» **Problem**
The word "agent" marks the lines to keep; find each one in the data and copy it.
::: Record excerpts
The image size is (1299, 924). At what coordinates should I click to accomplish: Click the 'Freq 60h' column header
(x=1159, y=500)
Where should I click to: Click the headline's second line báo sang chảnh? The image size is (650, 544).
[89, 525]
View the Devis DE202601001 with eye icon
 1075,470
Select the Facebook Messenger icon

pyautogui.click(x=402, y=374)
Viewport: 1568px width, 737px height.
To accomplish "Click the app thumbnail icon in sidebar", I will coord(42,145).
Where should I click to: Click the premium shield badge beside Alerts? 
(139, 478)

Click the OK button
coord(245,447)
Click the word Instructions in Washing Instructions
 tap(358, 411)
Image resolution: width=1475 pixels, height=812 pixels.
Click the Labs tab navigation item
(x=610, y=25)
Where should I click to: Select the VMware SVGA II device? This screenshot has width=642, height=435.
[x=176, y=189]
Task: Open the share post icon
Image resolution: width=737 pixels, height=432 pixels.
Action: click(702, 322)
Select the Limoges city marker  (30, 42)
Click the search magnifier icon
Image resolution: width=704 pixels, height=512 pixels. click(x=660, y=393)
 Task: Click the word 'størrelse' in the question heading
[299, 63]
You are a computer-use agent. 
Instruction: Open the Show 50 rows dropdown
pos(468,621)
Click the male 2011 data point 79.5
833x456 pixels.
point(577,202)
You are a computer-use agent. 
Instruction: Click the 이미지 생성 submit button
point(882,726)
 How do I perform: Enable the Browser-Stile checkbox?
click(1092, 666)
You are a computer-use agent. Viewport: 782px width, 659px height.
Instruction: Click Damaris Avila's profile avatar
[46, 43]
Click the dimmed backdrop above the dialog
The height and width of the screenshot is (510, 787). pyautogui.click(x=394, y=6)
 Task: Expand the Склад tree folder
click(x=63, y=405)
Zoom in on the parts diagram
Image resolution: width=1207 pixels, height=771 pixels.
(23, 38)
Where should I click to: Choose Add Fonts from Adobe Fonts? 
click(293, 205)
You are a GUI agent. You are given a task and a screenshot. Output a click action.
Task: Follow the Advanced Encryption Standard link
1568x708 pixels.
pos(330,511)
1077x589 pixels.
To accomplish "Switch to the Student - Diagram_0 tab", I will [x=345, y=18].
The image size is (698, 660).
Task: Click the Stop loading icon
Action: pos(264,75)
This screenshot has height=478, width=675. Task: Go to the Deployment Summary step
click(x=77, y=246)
::::::
» **Exercise response**
You are a computer-use agent. 
You are a computer-use agent. 
You are a computer-use agent. Viewport: 782px width, 659px height.
You are a GUI agent. You are given a task and a screenshot. Output a click action.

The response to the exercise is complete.